An Inside Update on Natural Language Processing
This article is an interview with computational linguist Jason Baldridge. It's a good read for data scientists, researchers, software developers, and professionals working in media, consumer insights, and market intelligence. It's for anyone who's interested in, or needs to know about, natural language processing (NLP).
To finish this thread: You'd say that newer technologies -- machine learning and all that -- have changed computational linguistics?
Certainly machine learning has changed the face of computational linguistics, over the past three decades. It starts with Bell Labs using Hidden Markov Models to recognize speech in the early 1980s; their successes there led to text-oriented NLP work incorporating machine learning starting in the late 1980s. (Philip Resnik calls this DARPA's shotgun wedding for NLP.)
Machine learning really dominated all of NLP by the end of the 1990s. The majority of that work was using discriminative models like support vector machines and logistic regression to do text classification and generative models for language modeling and tagging. Machine learning specialists figured out that language provided fun problems and students learning in the early 2000s were trained in machine learning. So by the mid-2000s we had a larger portion of the community that could not only use machine learning methods, but also dig into their internals and tweak them. Bayesian models also became the rage in the mid-2000s. Their attraction stemmed from their support for priors, the promise of learning on less data, the natural intuitiveness of the generative stories for language problems, and the availability of inference algorithms for learning their parameters. We now see deep learning in a similar position, and it's really leading to big improvements in important tasks like speech recognition, machine translation, parsing, and more.
Analysis functions transform and extract information from text. (From Jason's 2014 Sentiment Analysis Symposium tutorial.)
The ideal scenario, from my perspective, is that new architectures will be inspired and informed by work in computational linguistics (and linguistics proper), but also that they will be learned without requiring costly and imperfect labeled data. As an example, one almost surely needs to handle syntax in some way to know that the book is the thing purchased in the sentence "I saw the book that John said Bill knows Fred bought and gave his daughter." It would be the coolest thing ever if that could be done without needing to train a model on a treebank, but instead takes the idea of phrase-structure, dependency grammar, categorial grammar, etc, and learns the representations from pairs of sentences for machine translation. But you still need the theory/representations and a way to represent them in your network/algorithm. As another example, you might not want to be stuck with a particular word sense inventory, e.g. the one created by annotators of WordNet, but you might do well to represent the idea of word senses in your model. And so on.

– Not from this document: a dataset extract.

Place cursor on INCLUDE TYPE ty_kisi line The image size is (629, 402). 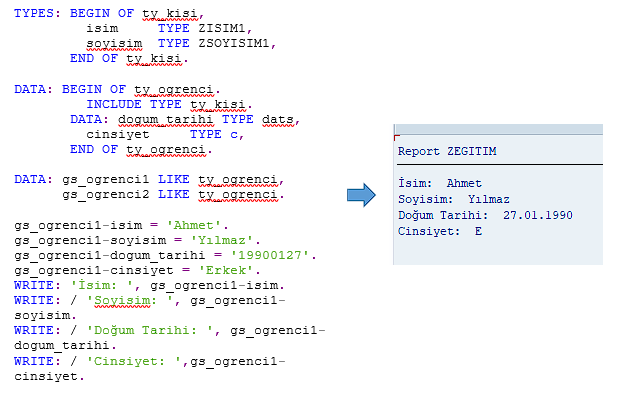click(169, 104)
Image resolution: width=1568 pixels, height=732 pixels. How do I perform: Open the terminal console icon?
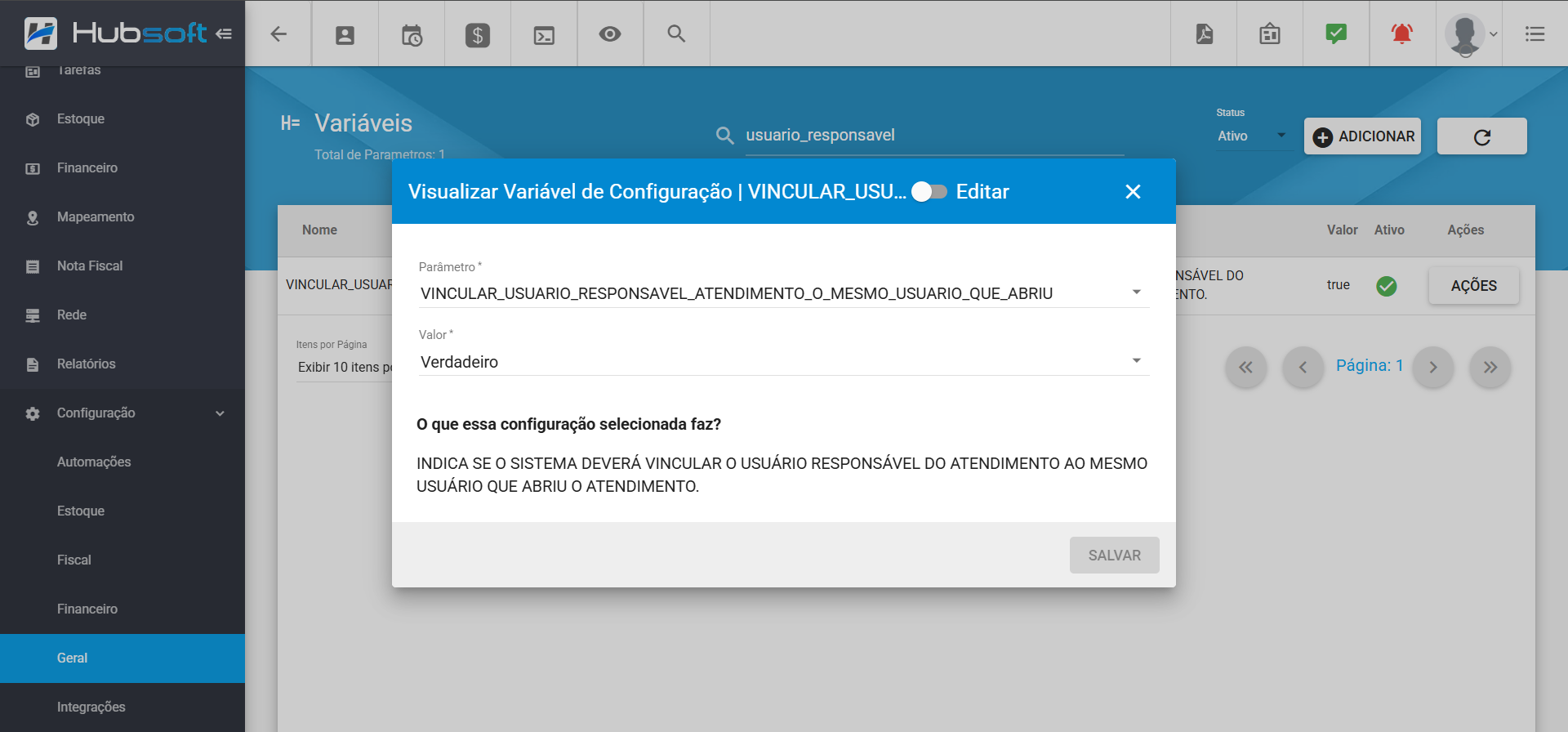tap(544, 34)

You co-invented OpenNLP, now part of Apache, when you were a grad student at the University of Edinburgh, back in 2000. Back then, you were a Java proponent, but a few years back you embraced Scala.

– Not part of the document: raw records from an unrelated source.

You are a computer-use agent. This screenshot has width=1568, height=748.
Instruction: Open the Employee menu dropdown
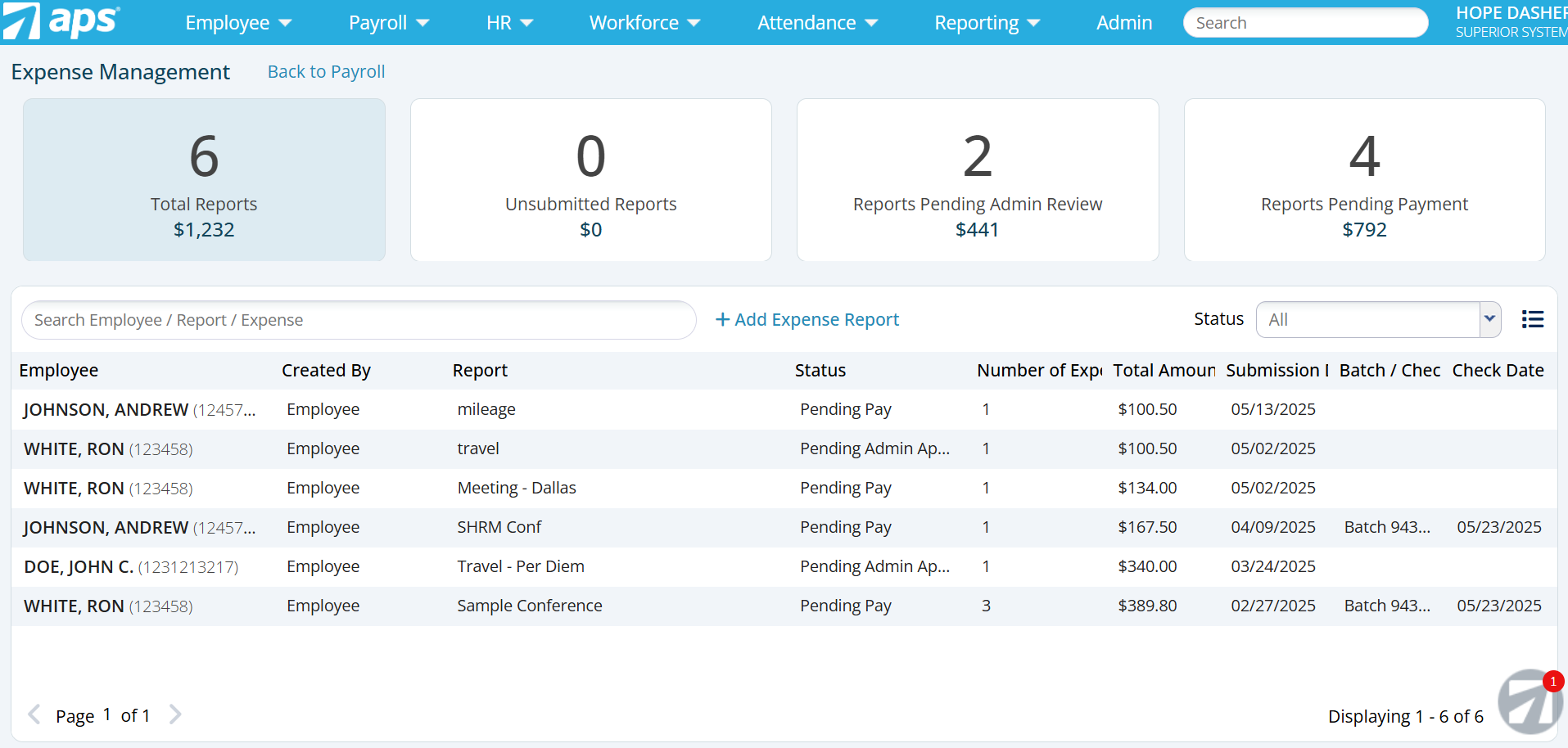coord(237,23)
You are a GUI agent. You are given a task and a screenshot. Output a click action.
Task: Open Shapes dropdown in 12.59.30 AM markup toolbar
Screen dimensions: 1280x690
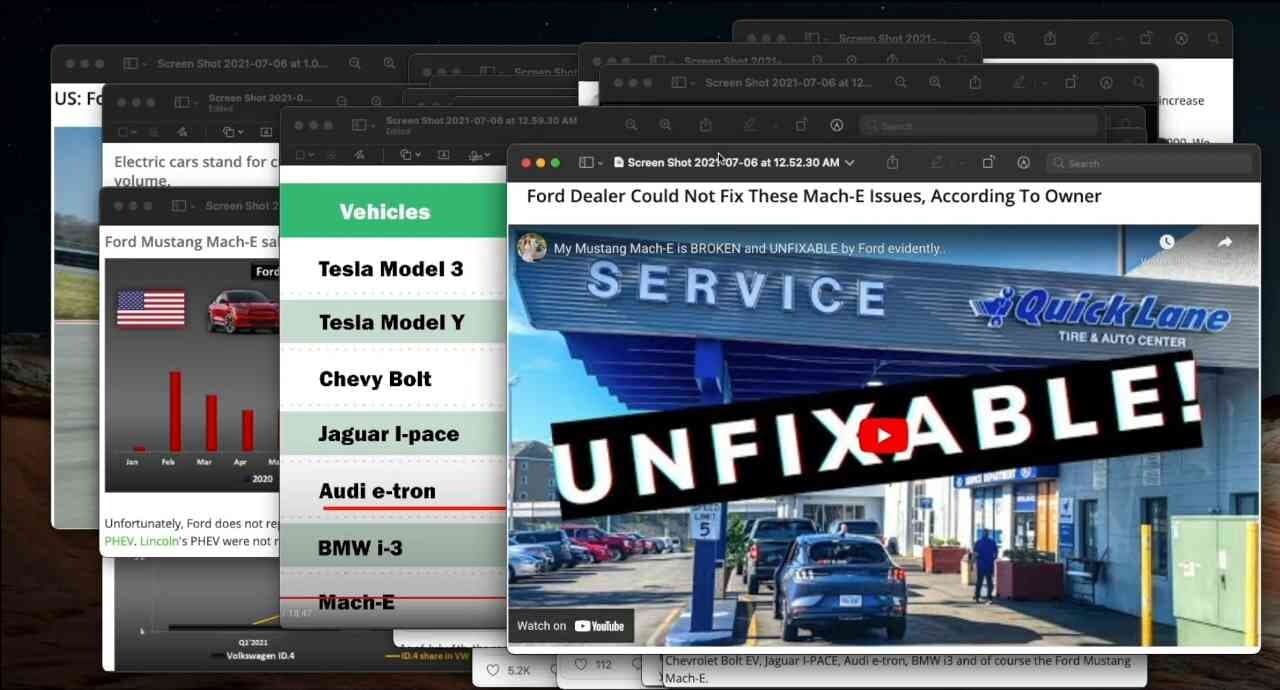(408, 155)
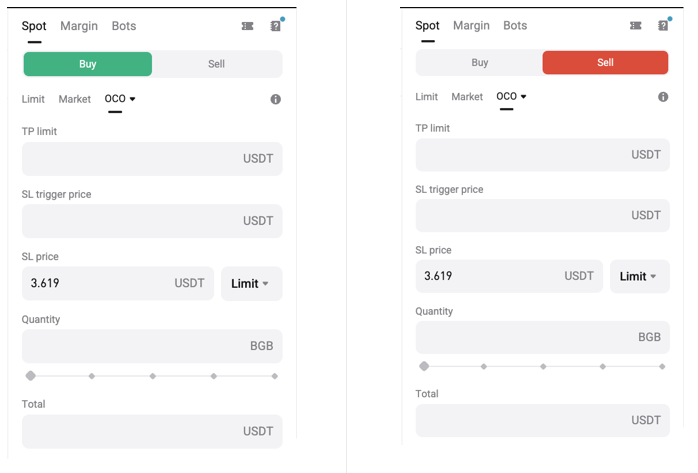Switch to Buy in the right panel
698x473 pixels.
(480, 62)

I'm frankly not really satisfied with the JVM ecosystem as regards NLP tasks in general. OpenNLP has a solid offering, but it's lagging with respect to the state-of-the-art. Yes, I started it as a grad student and am very happy to see its continued development, but I can no longer bear programming in Java and haven't contributed myself in a long time.
I have contributed to ScalaNLP more recently, but I just haven't found time to work on it in the last two years and it's been entirely carried by David Hall. He does great work, but ScalaNLP as a whole doesn't have the maturity and documentation necessary to be a go-to NLP framework on the JVM.
Stanford's CoreNLP is a mature and strong system, but it doesn't have an Apache, MIT or BSD license and that means that I and many others won't touch it for commercial work. I'd personally love to have a JVM-based implementation along the lines of Matthew Honnibal's SpaCy system, which is written in Python. If I had nothing else to do, I'd be happily working on an ASL-licensed NLP system written in Scala that integrates well with Spark and deep learning libraries, etc. Maybe some day I'll be able to do that!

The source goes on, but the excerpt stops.